Budget evokes mixed response from industry
The Union Budget has evoked mixed response from the city’s industry. On the one side, it provided a boost to the Micro, Small, and Medium Enterprises (MSME) sector by significantly raising the thresholds for capital investment and turnover criteria for classification as Micro, Small and Medium Enterprises while on the other side these units are disappointed over non-withdrawal of Section 43B regarding their payments within specified time which is affecting them.
World MSME Forum has termed Budget as a damp squib and old wine in new bottle.
“Instead of enhancement in Income Tax limit, there was a dire need to make policies that could enhance income levels of citizens,” said Badish Jindal, president, World MSME Forum.
In India where 67% MSMEs have turnover below Rs 10 lakh and 99% of these have turnover below Rs 1 crore, the increase in definition of the MSME turnover from 250 crore to 500 crore shows the intention of the government to give benefits to corporates. These 1 per cent MSMEs having higher turnover will grab 95 per cent of the benefits of the MSMEs, Jindal said.
The decrease in import duty of bicycle from 35 per cent to 20 per cent and furniture from 25 per cent to 20 per cent will impact its manufacturers in India, he added.
Narinder Bhamra, president of the Fasteners Manufacturer Association of India said not much had been announced for MSMEs but the government could have taken steps towards formation of steel regulator, reduction in import duties on machinery to boost manufacturing, provisions of social security for tax payers, etc.
Sonu Nilibar, president of the Punjab Cloth Merchants Association, expressed disappointment over the Union Budget as no relief had been given on 45-day payment rule.
“The government ignored MSMEs’ plea to amend the 45-day payment rule, leaving small businesses struggling with cash flow issues,” he said.
Pankaj Sharma, president, ATIU, commenting upon the Budget announced today said: “Budget 2025 has nothing much to offer to the lower class and the middle class and it seems the government has only upcoming Bihar elections in mind while finalising the same.”
Meanwhile, the Federation of Industrial and Commercial Organisation (FICO) welcomed the revision of the income tax slab and exempted income up to 12 lakh for individuals. Also, it hailed the revision in the definition of MSMEs.
Gurmeet Singh Kular, president, FICO, said there should have been freight subsidy introduced for north Indian exporters who were far away from seaports so that they should also be able to maintain competitiveness with those who are located near the same.
There is an urgent need to prevent cartelisation of prices of raw material, especially in steels. The industry wanted a regulatory committee to be formed to curb abnormal fluctuations in raw material and do hand holding of the MSMEs but it has not been mentioned in the Budget, said industry representatives.
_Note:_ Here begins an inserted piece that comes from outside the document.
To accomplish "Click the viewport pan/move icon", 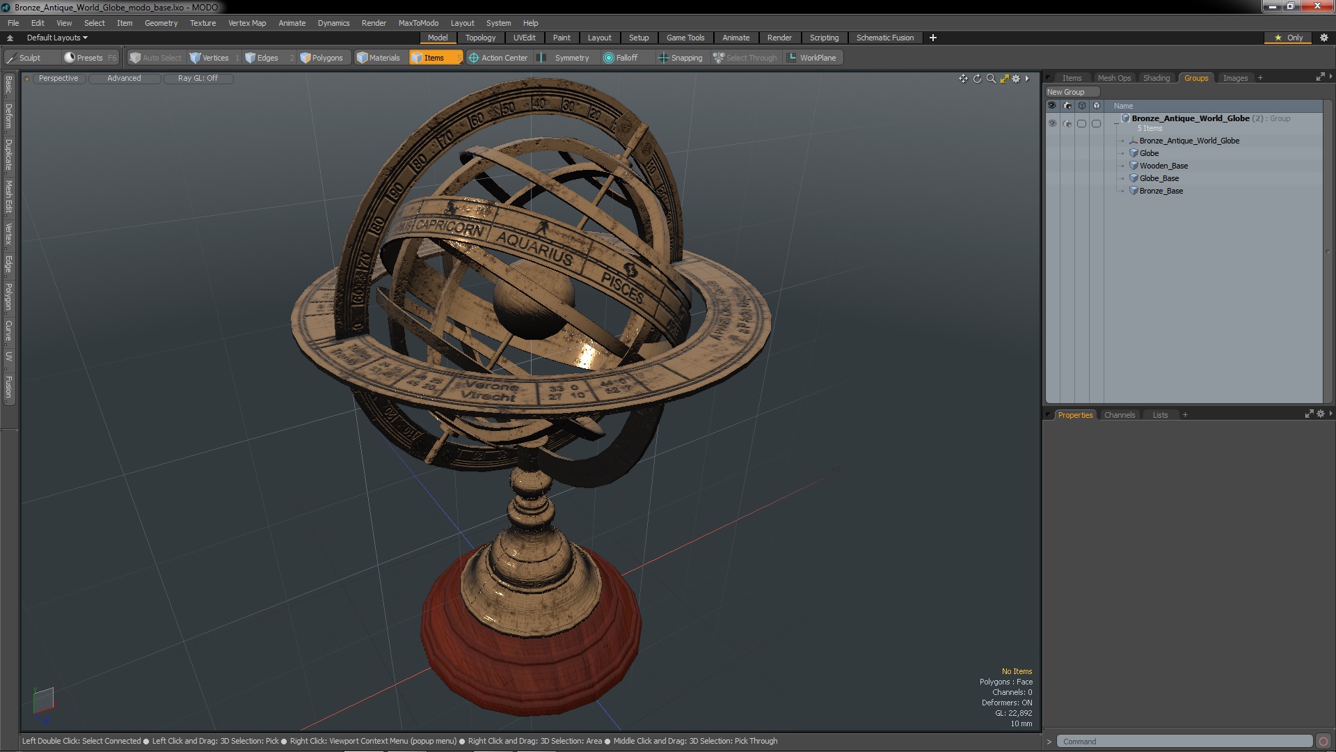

Except for the I-T limit which will boost the GDP there is not much for the industry and it seems the FM has tried to project it as a populist and a common man’s budget keeping in mind the upcoming state elections, said Anil Sachdeva from the ATIU.
“It’s a welcome step that the top 50 tourist destinations will be developed in collaboration with states and I hope that Ludhiana must be among the destinations as the new international airport is also coming up. The city will grow maximum once its tourist flow rises,” said Sanjay Goel, former director of Ludhiana Smart City Limited.